**EXERCISE**
Find every line in the entries below that contains the string "toolbar" and copy each one. Treat uppercase and lowercase as different.

**DATASET ENTRIES**

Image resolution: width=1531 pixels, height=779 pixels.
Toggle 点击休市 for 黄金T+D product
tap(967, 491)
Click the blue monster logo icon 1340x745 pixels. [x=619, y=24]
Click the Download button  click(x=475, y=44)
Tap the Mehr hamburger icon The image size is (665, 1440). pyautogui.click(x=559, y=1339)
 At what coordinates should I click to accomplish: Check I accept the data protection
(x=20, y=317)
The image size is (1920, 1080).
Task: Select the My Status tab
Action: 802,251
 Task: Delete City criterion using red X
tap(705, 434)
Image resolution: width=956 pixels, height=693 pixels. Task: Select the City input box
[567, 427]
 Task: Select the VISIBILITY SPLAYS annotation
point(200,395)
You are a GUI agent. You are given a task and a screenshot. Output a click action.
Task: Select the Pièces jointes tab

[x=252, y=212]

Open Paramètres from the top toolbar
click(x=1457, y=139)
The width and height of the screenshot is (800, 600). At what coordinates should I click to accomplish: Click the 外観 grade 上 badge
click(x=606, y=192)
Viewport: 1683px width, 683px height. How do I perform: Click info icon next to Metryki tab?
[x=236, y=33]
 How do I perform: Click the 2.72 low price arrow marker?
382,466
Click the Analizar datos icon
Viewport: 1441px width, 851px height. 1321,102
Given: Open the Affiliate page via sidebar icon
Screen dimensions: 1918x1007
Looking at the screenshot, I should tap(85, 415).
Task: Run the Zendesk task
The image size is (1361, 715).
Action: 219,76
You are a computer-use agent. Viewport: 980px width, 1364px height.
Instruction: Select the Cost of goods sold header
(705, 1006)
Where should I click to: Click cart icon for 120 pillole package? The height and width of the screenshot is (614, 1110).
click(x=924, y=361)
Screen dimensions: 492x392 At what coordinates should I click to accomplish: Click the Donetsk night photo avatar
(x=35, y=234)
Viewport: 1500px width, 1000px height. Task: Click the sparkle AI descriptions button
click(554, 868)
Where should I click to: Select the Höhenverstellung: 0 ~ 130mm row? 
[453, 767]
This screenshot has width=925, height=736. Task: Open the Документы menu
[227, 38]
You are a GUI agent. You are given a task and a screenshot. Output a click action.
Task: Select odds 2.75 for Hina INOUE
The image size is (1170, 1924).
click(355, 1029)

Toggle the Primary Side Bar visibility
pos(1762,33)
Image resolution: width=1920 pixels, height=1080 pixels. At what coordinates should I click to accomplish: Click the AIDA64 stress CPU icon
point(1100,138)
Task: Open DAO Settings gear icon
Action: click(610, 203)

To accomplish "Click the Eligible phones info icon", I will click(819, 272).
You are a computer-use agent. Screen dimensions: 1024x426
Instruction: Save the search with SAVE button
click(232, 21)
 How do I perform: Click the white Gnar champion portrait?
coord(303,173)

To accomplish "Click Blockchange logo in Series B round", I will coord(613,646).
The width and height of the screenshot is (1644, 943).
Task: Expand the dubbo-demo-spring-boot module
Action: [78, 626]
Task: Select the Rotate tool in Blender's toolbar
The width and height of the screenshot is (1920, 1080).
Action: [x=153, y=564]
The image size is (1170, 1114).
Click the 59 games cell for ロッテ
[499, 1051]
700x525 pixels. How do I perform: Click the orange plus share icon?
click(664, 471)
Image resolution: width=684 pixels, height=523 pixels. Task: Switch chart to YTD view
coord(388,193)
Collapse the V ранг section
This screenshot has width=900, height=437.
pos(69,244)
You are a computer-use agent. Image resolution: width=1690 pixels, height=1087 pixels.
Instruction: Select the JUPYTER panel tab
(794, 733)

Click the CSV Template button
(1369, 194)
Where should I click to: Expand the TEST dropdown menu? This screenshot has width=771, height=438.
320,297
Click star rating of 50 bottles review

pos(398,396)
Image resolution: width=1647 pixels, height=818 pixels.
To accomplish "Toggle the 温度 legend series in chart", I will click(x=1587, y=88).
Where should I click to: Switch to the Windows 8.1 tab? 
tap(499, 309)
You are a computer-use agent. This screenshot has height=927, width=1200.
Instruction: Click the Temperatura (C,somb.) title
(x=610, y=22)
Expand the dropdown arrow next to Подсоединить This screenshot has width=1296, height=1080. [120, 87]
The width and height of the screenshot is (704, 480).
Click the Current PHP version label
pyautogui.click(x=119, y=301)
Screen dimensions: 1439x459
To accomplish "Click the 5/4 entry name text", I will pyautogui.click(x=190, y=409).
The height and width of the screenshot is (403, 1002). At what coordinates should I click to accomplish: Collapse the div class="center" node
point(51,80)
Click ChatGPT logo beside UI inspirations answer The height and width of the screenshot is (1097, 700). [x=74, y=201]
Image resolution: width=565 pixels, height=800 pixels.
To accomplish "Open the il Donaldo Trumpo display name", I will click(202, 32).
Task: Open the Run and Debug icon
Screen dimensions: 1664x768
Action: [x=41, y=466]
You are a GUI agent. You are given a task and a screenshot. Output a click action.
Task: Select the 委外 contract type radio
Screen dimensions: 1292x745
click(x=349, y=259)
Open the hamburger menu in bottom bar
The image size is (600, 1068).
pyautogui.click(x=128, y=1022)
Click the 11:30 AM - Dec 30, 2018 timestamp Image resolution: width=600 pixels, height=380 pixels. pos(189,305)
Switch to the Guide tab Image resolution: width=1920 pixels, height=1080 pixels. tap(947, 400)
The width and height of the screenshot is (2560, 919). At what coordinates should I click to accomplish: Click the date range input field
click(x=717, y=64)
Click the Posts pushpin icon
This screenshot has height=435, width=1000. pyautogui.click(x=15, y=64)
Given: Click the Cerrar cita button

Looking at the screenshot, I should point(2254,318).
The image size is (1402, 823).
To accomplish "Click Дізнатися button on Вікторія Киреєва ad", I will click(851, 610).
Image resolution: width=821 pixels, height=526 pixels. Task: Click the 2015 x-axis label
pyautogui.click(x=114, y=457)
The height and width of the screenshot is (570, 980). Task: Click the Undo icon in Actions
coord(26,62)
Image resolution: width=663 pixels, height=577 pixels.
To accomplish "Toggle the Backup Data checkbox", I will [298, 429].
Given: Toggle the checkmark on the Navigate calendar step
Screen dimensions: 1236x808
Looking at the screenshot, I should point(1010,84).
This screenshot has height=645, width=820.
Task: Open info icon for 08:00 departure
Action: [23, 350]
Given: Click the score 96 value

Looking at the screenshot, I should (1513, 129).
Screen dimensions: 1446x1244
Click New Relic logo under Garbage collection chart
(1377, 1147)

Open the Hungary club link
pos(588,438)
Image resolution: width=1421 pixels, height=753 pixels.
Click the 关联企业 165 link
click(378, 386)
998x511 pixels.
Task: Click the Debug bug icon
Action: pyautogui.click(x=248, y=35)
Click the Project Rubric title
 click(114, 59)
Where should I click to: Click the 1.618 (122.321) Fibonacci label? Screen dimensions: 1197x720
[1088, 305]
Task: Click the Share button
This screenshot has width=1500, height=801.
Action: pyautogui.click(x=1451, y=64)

**RESPONSE**
Open Paramètres from the top toolbar
Task: Select the Rotate tool in Blender's toolbar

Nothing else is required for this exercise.